The great renunciation of Prince Siddhartha Version imprimable Suggérer par mail
The great renunciation of Prince Siddhartha
 
by P. S. Mahawatte
Prince Siddhartha was the heir to his father’s throne. Upto the age of 29 the prince was provided with all the luxuries whether he wished or not. He was provided with three palaces; one to spend the winter, one to spend the rainy season and one for the summer. Although he was provided with all these pleasures of the senses he was not happy. He was not happy because he knew that he would get old, sick and then die. So all this is impermanent. He was determined to find out the answers as to why people are being born, get sick, old and die. One day he bid farewell to his wife and the newly born baby son and left all the luxuries and went into homelessness clad in a yellow robe as His only possession. He was in his prime of life at 29 years when he renounced all the luxurious living which is described as the Great Renunciation.
Why this is called the Great Renunciation could be discerned from what the Buddha says about Himself as related by Bhikku Nanamoli. "I was delicate, most delicate, supremely delicate. Lily pools were made for me at my father’s house solely for my benefit. Blue lilies flowered in one; white lilies in another, red lilies in a third. I used no sandalwood that was not from Benares. My turban, tunic lower garments and cloak were all made of Benares cloth. A white sunshade was held over me day and night, so that no cold or heat or dust or grit or dew might inconvenience me. I had three palaces; one for the winter, one for the summer and one for the rains. In the rains palace I was entertained by minstrels with no men among them. For the 4 months of the rains. I never went down to the lower palaces." This can be described as Kamasukaliyanuyoga - extreme of pleasure which the Prince experienced and subsequently renounced.

Raw records -
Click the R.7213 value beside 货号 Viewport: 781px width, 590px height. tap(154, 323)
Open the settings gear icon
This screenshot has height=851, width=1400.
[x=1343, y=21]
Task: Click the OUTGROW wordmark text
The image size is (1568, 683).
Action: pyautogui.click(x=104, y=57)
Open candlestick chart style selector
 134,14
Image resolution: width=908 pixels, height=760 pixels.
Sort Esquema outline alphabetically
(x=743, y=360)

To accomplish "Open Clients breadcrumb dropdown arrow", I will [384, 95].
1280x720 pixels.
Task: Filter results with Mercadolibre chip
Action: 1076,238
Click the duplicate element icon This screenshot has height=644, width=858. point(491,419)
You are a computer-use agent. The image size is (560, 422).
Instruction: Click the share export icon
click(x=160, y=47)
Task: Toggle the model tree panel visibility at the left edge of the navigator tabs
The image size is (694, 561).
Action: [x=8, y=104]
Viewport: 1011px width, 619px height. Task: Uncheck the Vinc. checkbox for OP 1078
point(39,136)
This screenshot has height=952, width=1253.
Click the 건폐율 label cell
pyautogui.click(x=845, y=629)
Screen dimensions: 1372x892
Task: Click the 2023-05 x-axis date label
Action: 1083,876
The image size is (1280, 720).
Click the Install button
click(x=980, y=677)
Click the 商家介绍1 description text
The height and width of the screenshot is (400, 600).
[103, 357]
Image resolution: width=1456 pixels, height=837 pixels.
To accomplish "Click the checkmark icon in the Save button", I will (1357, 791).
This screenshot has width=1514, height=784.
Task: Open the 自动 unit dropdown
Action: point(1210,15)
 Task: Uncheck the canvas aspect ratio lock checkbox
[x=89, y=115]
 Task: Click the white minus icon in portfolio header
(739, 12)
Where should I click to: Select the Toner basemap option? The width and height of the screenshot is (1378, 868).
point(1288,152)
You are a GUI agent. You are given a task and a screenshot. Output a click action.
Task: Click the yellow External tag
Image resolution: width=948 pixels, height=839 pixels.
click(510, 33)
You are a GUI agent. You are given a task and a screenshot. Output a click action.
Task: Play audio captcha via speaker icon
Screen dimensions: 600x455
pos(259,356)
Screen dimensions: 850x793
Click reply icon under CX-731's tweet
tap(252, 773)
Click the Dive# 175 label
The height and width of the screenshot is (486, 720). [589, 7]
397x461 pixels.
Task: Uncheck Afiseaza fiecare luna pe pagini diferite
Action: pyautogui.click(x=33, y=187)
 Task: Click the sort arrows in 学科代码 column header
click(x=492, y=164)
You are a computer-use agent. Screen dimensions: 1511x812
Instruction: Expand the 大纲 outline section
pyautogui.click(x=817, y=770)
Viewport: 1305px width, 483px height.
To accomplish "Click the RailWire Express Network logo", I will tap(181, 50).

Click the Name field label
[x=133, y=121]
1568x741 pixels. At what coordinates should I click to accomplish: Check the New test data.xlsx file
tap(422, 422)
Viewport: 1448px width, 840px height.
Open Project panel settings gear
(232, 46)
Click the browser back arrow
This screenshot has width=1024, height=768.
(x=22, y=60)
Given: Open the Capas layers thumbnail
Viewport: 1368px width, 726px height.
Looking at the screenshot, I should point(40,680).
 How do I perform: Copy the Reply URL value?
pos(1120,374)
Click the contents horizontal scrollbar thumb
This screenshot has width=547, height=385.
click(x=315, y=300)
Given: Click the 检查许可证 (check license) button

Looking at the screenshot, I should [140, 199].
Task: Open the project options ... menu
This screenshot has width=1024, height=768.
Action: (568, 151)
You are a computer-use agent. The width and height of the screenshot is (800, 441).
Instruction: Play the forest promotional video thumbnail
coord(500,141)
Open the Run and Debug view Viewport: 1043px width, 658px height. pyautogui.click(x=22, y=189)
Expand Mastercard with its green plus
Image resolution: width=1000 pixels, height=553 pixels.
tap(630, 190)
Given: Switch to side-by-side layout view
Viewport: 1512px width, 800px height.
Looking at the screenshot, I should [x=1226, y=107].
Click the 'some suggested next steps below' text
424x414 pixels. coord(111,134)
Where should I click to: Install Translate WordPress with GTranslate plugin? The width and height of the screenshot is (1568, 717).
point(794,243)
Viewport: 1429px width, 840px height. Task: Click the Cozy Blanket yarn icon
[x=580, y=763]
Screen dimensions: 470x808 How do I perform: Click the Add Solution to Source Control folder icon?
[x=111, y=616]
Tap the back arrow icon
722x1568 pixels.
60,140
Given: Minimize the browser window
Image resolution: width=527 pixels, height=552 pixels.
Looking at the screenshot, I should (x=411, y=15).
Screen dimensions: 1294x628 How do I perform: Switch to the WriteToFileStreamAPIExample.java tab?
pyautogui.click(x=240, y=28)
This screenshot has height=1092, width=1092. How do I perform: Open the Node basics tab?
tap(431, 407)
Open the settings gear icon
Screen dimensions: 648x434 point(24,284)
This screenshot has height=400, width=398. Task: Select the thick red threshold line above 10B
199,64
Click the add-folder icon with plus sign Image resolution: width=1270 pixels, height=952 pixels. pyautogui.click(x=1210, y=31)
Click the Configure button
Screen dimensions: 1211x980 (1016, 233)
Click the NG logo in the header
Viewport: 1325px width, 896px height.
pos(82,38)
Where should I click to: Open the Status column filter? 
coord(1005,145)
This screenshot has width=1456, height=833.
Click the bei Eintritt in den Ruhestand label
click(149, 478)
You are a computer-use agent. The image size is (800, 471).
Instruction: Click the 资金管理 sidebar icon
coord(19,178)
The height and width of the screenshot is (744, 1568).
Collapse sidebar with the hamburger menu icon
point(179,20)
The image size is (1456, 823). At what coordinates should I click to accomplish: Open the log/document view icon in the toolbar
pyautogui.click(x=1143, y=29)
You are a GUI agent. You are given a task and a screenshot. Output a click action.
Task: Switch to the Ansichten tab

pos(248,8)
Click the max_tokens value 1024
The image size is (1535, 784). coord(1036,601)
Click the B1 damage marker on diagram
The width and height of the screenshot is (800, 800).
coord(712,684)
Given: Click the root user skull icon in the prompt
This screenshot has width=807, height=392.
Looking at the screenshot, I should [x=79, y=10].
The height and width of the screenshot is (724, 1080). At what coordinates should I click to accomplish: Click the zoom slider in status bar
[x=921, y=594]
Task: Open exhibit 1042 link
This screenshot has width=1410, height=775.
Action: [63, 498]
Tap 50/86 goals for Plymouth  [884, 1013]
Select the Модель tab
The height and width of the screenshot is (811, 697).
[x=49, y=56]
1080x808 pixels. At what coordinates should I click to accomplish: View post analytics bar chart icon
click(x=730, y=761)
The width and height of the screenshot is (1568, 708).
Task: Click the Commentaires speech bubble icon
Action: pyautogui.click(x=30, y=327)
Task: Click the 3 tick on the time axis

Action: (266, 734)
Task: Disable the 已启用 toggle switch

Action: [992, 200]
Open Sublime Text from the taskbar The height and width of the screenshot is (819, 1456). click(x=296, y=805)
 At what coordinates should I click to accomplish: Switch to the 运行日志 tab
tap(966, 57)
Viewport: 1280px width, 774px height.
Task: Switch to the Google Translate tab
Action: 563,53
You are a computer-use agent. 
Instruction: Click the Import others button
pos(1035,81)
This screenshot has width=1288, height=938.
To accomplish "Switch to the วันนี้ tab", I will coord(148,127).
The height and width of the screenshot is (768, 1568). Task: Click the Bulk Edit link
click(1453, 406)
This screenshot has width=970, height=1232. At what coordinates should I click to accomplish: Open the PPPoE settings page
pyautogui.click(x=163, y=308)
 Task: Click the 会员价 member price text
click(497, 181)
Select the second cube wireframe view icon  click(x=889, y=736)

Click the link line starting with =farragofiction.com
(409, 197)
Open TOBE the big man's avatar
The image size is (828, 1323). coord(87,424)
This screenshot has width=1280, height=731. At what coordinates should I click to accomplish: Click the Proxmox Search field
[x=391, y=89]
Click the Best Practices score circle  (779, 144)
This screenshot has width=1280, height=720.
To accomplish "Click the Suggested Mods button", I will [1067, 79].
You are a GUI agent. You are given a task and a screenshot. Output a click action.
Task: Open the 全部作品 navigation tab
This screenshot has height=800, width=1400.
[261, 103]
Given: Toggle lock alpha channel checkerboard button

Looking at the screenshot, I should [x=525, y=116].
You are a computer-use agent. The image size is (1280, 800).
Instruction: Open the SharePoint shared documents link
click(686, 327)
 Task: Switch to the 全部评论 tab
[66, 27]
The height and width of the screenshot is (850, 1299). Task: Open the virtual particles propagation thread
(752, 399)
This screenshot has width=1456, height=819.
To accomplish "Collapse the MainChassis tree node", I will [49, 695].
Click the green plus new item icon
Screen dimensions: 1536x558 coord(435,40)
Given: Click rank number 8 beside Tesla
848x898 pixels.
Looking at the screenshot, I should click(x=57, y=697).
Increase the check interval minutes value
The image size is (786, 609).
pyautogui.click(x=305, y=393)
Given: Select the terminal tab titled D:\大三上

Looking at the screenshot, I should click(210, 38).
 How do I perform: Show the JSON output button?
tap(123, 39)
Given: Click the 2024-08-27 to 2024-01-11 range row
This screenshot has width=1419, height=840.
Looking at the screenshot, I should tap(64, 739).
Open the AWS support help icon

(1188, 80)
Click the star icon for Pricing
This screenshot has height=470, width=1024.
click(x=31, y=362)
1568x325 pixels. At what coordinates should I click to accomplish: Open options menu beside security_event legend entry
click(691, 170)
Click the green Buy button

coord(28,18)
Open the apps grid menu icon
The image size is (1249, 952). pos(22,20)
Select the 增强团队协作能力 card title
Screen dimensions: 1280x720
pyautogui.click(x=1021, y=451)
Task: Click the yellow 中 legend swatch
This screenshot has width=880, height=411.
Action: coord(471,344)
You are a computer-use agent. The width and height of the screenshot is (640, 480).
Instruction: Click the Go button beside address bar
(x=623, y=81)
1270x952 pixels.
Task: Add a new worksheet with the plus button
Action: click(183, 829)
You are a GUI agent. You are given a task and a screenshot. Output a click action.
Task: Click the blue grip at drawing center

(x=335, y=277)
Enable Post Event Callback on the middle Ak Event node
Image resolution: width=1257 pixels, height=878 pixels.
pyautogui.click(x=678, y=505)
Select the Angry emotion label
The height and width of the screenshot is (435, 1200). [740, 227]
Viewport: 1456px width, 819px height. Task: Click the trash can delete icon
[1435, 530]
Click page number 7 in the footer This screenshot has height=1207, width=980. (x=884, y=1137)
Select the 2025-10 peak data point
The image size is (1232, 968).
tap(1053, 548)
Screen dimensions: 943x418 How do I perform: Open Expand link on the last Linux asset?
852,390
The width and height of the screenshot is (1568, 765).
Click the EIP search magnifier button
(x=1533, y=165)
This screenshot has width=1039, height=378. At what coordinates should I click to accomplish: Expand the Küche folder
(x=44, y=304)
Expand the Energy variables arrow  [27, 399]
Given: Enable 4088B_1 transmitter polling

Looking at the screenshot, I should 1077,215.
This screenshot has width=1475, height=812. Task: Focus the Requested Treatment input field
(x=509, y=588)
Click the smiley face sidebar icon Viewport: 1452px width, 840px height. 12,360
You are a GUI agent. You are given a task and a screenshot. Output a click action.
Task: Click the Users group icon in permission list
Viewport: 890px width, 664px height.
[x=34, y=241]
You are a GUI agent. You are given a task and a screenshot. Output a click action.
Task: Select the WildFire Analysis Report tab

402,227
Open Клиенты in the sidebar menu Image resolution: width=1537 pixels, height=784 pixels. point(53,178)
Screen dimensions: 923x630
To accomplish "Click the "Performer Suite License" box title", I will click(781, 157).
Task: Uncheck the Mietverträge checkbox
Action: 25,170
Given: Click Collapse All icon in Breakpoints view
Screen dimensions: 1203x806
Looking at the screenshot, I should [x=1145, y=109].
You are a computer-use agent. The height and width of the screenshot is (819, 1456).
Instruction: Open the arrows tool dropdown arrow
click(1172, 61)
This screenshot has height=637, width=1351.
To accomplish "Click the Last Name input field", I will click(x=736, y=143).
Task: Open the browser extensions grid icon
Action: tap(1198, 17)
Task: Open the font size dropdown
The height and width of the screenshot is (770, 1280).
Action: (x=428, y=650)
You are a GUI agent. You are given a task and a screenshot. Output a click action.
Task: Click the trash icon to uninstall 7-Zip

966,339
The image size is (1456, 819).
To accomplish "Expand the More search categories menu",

Short exercise -
Please output the whole text about Prince Siddhartha's renunciation again, word for word. The lines above come from a separate source.

Solution for this exercise -
The great renunciation of Prince Siddhartha Version imprimable Suggérer par mail
The great renunciation of Prince Siddhartha
 
by P. S. Mahawatte
Prince Siddhartha was the heir to his father’s throne. Upto the age of 29 the prince was provided with all the luxuries whether he wished or not. He was provided with three palaces; one to spend the winter, one to spend the rainy season and one for the summer. Although he was provided with all these pleasures of the senses he was not happy. He was not happy because he knew that he would get old, sick and then die. So all this is impermanent. He was determined to find out the answers as to why people are being born, get sick, old and die. One day he bid farewell to his wife and the newly born baby son and left all the luxuries and went into homelessness clad in a yellow robe as His only possession. He was in his prime of life at 29 years when he renounced all the luxurious living which is described as the Great Renunciation.
Why this is called the Great Renunciation could be discerned from what the Buddha says about Himself as related by Bhikku Nanamoli. "I was delicate, most delicate, supremely delicate. Lily pools were made for me at my father’s house solely for my benefit. Blue lilies flowered in one; white lilies in another, red lilies in a third. I used no sandalwood that was not from Benares. My turban, tunic lower garments and cloak were all made of Benares cloth. A white sunshade was held over me day and night, so that no cold or heat or dust or grit or dew might inconvenience me. I had three palaces; one for the winter, one for the summer and one for the rains. In the rains palace I was entertained by minstrels with no men among them. For the 4 months of the rains. I never went down to the lower palaces." This can be described as Kamasukaliyanuyoga - extreme of pleasure which the Prince experienced and subsequently renounced.